(Dataset excerpt)
###
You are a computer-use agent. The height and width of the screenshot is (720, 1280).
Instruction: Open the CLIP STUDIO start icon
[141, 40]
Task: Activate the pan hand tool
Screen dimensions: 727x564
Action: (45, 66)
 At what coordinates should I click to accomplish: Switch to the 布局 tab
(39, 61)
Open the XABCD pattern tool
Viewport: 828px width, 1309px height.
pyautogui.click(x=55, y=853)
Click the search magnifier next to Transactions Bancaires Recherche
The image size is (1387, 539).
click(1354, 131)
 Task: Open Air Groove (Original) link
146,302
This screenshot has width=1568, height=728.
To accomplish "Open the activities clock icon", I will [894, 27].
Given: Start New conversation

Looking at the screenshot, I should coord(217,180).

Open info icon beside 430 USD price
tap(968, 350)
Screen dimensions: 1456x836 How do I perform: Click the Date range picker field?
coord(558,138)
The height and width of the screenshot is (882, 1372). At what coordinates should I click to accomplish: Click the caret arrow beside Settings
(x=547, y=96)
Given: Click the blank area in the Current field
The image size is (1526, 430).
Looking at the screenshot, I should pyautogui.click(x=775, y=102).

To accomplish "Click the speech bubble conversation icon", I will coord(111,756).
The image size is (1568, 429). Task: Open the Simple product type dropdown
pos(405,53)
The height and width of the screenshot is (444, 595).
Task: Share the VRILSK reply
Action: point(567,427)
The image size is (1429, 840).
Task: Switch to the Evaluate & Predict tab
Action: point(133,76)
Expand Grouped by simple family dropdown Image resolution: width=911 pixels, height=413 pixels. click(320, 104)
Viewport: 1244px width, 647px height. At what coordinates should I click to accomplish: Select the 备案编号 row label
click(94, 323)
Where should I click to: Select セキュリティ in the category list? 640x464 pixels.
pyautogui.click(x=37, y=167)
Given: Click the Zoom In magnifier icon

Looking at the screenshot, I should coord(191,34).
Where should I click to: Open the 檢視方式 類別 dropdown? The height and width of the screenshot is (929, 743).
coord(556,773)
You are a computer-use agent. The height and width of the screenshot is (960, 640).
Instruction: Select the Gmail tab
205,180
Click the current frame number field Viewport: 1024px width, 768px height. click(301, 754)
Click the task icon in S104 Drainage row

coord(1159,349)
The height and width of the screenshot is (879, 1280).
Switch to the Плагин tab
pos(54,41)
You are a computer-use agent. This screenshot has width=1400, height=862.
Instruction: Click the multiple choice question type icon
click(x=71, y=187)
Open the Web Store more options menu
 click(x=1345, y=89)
###
WORK TO BE COMPLETED
Return every line of the items that contains the word "dimensions".

FINISHED TASK
Screen dimensions: 727x564
Screen dimensions: 1456x836 How do I perform: Click the Date range picker field?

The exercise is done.